> Selected passage
Anonymous ID: 9d8f1a Aug. 8, 2022, 6:23 p.m. No.17267899   🗄️.is 🔗kun   >>8031 >>8275

>>17267783

https://www.popsci.com/tiny-wireless-implants-could-monitor-your-brain/

 

Wireless ‘Neural Dust’ Could Monitor Your Brain

Sand-sized sensor implants give instant feedback from nerve cells

 

BY CHARLES Q. CHOI | PUBLISHEDAUG 3, 2016

 

On the tips of our fingers

 

“Neural dust” wireless, implantable sensors are currently only 3 millimeters in length. This new healthcare tech could be even more groundbreaking, as scientists are working to shrink the sensors to microns wide, about the width of a human hair.

Science fiction that features wires connecting brains to computers might now be obsolete. Wireless powered implants, each smaller than a grain of rice, could serve as “neural dust” that can one day scan and stimulate brain cells. Such research could one day help lead to next-generation brain-machine interfaces for controlling prosthetics, exoskeletons and robots, as well as “electroceuticals” to treat disorders of the brain and body.

Dataset entries
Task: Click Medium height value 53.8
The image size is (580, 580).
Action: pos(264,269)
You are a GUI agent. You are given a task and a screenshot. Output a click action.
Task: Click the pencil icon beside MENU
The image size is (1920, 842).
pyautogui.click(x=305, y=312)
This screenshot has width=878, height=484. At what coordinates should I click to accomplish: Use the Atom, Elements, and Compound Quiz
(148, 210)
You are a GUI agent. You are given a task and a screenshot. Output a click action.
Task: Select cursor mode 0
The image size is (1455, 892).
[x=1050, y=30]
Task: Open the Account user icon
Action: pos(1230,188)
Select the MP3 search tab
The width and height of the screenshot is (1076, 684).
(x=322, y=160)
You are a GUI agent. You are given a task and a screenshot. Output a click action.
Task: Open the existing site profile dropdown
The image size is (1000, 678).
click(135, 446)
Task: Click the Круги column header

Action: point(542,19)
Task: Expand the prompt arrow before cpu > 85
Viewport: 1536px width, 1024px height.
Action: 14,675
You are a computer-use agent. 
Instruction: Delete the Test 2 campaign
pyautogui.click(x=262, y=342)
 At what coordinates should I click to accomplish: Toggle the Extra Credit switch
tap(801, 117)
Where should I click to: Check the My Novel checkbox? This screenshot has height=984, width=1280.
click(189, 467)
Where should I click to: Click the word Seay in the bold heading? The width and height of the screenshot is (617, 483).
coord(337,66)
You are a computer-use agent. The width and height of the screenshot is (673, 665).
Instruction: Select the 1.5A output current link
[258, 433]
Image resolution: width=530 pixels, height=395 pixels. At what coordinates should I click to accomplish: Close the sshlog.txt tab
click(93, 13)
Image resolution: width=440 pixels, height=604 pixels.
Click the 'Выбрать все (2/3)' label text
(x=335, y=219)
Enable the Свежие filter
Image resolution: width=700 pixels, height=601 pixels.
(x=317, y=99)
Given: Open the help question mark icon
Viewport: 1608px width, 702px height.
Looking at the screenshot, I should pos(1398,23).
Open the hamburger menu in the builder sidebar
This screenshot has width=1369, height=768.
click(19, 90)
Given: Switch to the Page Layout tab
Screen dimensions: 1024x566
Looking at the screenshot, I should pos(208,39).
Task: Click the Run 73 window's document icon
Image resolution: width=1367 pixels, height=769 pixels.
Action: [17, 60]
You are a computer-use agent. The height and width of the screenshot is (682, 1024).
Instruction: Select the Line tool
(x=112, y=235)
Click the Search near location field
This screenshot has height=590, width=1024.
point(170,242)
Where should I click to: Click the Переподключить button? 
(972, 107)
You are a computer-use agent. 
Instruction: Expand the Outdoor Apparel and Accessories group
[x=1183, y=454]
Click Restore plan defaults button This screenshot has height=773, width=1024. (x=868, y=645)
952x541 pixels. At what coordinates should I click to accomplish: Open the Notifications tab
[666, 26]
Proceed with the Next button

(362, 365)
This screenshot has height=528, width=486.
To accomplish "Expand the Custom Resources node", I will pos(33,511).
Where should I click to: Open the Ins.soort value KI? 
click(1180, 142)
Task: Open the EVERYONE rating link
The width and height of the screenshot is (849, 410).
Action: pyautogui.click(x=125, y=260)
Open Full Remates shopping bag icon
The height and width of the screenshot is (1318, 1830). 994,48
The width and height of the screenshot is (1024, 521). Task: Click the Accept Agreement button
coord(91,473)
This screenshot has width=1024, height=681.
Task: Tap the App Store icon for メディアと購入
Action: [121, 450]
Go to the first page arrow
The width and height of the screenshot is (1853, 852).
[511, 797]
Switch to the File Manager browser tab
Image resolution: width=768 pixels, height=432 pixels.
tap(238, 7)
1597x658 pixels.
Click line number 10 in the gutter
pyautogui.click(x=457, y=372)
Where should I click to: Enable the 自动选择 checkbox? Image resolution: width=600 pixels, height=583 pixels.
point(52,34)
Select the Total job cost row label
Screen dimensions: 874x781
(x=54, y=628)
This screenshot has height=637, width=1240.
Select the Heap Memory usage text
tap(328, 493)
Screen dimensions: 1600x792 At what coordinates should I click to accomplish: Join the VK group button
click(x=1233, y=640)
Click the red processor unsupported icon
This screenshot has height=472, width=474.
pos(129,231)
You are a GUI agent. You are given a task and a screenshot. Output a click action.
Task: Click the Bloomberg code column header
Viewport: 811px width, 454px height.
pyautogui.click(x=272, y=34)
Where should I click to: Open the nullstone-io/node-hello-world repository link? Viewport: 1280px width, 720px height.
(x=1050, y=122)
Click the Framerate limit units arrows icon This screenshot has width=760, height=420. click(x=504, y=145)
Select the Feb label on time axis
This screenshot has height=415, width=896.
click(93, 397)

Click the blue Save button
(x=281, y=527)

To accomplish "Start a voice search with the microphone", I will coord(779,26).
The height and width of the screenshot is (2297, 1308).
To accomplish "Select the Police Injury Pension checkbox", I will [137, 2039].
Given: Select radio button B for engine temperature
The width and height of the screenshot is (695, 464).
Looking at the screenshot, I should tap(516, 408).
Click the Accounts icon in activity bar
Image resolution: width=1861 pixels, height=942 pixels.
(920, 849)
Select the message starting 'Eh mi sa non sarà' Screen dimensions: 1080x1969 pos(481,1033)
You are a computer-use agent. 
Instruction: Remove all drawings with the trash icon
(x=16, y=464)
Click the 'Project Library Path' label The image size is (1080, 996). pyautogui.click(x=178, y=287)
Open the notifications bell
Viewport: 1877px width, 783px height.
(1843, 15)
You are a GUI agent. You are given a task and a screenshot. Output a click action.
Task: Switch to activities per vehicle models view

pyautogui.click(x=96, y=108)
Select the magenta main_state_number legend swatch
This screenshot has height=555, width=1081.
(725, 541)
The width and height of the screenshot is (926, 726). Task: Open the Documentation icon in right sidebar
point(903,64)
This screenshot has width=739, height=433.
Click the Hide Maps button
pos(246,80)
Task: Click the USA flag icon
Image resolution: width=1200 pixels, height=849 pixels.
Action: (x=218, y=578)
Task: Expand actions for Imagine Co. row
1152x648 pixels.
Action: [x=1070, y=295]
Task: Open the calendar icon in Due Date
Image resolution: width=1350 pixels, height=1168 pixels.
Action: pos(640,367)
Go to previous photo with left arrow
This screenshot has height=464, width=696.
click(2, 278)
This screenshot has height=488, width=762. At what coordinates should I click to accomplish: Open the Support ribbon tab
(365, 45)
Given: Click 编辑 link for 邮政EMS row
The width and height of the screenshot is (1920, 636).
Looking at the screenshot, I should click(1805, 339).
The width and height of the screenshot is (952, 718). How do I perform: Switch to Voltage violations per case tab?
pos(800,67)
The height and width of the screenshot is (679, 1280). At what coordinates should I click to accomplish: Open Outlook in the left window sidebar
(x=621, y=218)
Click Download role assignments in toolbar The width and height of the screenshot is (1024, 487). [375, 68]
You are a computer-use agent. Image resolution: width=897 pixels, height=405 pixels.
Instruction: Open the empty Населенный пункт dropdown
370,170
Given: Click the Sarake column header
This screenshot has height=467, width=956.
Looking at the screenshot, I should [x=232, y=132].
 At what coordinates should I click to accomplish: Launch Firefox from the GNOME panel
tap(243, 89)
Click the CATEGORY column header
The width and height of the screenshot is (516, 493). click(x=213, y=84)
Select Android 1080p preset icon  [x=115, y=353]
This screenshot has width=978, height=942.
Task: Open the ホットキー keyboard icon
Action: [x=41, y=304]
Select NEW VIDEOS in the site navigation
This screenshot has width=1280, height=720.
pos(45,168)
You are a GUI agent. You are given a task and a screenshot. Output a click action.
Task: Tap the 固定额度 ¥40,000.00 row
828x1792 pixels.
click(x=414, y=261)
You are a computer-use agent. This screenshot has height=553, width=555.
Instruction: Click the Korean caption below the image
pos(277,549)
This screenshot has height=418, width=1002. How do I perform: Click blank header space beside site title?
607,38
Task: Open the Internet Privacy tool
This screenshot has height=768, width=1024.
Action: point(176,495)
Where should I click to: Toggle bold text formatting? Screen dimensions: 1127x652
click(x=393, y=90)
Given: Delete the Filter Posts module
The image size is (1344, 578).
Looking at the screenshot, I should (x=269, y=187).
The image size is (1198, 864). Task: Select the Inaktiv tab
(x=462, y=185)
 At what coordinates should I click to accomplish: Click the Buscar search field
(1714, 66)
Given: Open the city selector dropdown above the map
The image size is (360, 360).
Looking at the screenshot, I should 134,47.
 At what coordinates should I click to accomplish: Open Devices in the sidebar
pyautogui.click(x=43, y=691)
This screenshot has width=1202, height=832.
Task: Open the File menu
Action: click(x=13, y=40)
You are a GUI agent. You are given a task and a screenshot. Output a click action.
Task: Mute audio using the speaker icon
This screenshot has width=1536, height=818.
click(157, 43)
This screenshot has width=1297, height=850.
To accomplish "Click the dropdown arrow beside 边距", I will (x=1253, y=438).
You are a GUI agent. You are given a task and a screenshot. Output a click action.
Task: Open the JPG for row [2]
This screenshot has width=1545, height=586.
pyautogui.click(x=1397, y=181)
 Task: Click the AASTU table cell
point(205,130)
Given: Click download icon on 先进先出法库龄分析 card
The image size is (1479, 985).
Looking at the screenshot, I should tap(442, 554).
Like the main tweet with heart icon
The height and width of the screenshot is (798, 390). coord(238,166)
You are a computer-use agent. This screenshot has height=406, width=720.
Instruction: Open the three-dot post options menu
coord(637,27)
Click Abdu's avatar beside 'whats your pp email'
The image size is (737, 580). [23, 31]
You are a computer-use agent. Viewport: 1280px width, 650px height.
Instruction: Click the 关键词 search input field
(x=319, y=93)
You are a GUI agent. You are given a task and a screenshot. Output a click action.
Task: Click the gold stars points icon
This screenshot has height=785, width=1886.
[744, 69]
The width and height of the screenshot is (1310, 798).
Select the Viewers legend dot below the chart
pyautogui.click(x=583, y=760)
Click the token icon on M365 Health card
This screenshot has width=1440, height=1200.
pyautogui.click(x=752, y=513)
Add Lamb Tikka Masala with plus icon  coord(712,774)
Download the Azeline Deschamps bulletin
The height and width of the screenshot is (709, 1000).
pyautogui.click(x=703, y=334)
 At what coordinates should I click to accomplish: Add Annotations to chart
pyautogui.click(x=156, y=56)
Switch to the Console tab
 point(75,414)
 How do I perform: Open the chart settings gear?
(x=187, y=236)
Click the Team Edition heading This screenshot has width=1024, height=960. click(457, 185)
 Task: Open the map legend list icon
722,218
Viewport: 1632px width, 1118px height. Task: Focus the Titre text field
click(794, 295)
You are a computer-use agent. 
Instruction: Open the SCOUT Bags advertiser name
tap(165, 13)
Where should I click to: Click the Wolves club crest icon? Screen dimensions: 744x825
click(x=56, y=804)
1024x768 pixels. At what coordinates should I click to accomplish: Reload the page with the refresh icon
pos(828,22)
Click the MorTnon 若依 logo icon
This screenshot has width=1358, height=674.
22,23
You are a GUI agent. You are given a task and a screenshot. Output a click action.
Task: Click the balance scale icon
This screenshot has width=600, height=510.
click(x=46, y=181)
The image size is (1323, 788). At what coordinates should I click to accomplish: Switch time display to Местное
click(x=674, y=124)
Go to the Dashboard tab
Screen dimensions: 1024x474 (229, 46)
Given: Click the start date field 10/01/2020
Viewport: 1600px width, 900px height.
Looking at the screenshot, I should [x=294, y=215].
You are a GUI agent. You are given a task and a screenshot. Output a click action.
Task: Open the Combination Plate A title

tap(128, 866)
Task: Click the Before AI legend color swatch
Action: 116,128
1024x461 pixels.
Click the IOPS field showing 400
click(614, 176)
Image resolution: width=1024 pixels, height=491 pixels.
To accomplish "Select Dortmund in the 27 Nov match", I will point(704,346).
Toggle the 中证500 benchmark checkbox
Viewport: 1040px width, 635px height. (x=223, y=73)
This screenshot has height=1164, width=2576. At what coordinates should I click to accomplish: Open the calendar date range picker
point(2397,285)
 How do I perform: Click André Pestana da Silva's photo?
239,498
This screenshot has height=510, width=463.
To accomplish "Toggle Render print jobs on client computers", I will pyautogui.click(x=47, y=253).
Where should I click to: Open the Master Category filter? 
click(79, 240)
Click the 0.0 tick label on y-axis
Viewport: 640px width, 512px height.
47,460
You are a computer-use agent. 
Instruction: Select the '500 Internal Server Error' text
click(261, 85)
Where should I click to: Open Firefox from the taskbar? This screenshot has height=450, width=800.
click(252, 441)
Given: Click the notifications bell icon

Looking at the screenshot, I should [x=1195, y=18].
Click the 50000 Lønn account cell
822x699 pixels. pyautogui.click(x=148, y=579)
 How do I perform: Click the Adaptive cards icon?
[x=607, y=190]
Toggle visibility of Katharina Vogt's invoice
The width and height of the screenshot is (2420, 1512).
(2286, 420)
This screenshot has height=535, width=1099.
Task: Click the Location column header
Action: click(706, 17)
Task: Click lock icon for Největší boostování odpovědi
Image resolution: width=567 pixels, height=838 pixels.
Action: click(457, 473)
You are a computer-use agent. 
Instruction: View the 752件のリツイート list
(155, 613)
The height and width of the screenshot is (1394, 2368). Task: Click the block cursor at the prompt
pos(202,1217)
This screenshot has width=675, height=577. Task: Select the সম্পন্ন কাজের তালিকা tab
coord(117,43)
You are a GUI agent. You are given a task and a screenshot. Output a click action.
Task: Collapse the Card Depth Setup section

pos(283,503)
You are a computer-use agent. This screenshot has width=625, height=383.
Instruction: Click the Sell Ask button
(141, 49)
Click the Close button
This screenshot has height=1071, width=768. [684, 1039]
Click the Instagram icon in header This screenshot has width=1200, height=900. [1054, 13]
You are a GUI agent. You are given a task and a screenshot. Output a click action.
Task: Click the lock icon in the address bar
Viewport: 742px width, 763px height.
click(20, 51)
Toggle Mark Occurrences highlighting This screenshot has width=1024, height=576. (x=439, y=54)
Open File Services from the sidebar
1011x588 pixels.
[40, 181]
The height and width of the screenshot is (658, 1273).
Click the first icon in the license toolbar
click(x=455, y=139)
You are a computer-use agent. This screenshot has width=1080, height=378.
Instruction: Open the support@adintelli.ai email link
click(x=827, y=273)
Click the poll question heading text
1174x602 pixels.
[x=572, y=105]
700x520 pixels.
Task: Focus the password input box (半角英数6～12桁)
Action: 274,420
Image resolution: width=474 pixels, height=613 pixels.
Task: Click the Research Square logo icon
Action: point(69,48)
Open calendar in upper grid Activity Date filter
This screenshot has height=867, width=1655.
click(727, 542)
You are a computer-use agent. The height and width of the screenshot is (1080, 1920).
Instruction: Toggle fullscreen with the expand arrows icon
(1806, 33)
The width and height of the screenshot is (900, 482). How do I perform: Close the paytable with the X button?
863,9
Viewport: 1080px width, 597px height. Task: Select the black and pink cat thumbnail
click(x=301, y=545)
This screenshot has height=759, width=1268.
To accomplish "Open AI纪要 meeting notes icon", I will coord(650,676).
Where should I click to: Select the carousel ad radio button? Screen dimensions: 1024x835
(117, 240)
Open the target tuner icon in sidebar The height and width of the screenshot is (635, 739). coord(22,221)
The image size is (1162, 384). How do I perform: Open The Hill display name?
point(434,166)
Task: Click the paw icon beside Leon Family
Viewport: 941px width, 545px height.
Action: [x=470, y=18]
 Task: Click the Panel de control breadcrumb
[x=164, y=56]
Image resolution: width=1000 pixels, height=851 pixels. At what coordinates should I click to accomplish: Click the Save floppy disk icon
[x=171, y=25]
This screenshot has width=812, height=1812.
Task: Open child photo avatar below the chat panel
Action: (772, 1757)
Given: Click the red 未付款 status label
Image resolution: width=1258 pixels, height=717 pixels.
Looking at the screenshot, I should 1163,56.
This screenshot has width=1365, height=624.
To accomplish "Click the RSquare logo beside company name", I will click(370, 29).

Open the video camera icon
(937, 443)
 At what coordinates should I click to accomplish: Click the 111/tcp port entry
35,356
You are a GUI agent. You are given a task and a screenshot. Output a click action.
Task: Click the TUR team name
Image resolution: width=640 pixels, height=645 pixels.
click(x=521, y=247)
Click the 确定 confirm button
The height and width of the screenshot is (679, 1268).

> Activity
Can you carry on the piece about wireless "neural dust" brain implants, starting right after its last sentence?

> Response to the exercise
 

The new prototypes, made by scientists at the University of California at Berkeley, are each roughly 3 millimeters long, 1 millimeter high and 4/5 of a millimeter thick. Each neural dust mote possesses a piezoelectric crystal that can convert mechanical power from ultrasonic pulses broadcast from outside the body into electrical power. The energy from these 60 ultrasonic pulses broadcast each second drives sensors and other electronics on the motes.

 

The piezoelectric crystals reflect some of the incoming ultrasonic pulses. Electronics in the neural dust motes can alter the pulses that get scattered outward, and so can wirelessly transmit data they gathered. In experiments with rats, the researchers found that neural dust motes implanted in nerve and muscle fibers in the leg could record and transmit electrical data.

 

“I was really skeptical of this concept at first, since it was so out of the box,” says Doug Weber, a bioengineer and neuroscientist at DARPA, who helped fund the neural dust research. “But it’s a really elegant approach, and it works pretty well.”

 

The researchers wanted to create wireless implants to avoid irritating the body. Conventional electronic implants that connect to nerves rely heavily on wires that can inflame tissues over time.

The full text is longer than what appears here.